# Change of variables problem

1. Nov 18, 2005

### jordanl122

let f be continuous on [0,1] and R be a triangular region with vertices (0,0), (1,0) and (0,1). Show:

the double integral over the region R of f(x+y)dxdy = the integral from 0 to 1 over u f(u)du

I recognize it is a change of variables problem but I'll be damned if I can create a set of functions u and v that yield the right jacobian.
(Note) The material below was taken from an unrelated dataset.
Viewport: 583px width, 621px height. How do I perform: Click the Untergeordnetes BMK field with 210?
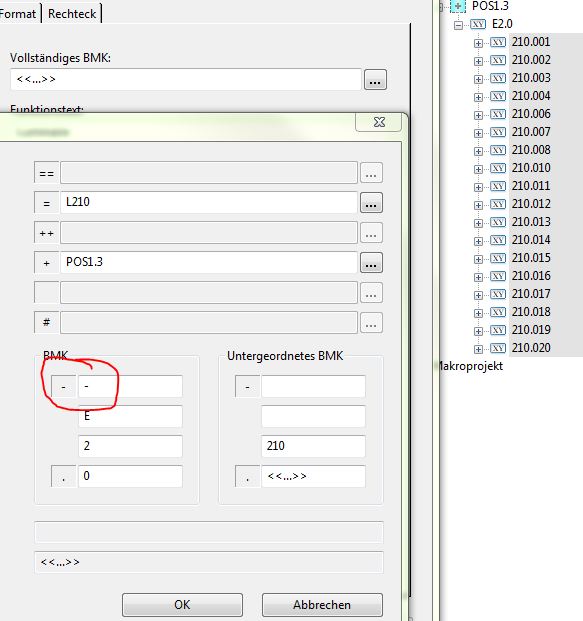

If anyone can help, its much appreciated.

2. Nov 18, 2005

### kleinwolf

I think it's obvious that u=x+y, v=x for example for v...this leads to |det(Jacob)|=1..then byconstruction of u and v, f(x+y)=f(u) which is independent of v, hence you can integrate over v (take care of the limit of integration, i was not able at first glance to be convinced of the u limit, but for v you get integral from 0 to 1 dv, which gives 1, and hence "disappears")...which hence lead an integral of the form integral from 0 to 1 over f(u) du...

3. Nov 19, 2005

### jordanl122

yeah that certainly would be a nice result if that were the answer to the problem but theree is a u out front and so a jacobian of 1 will not get the right results, but thanks anyway.

4. Nov 20, 2005

### kleinwolf

Oh, ok, then u could do something like : int{0,1}du[u f(u)]=F(1)-int{0,1}du[ F(u)] .where F(u)=int{0,u}ds[ f(s)]+C...by integration by parts,you have to adjust the integration constant c so that only the double integral remains....then use the first computation backward and get x+y as argument.........does it work like this better...?

Last edited: Nov 20, 2005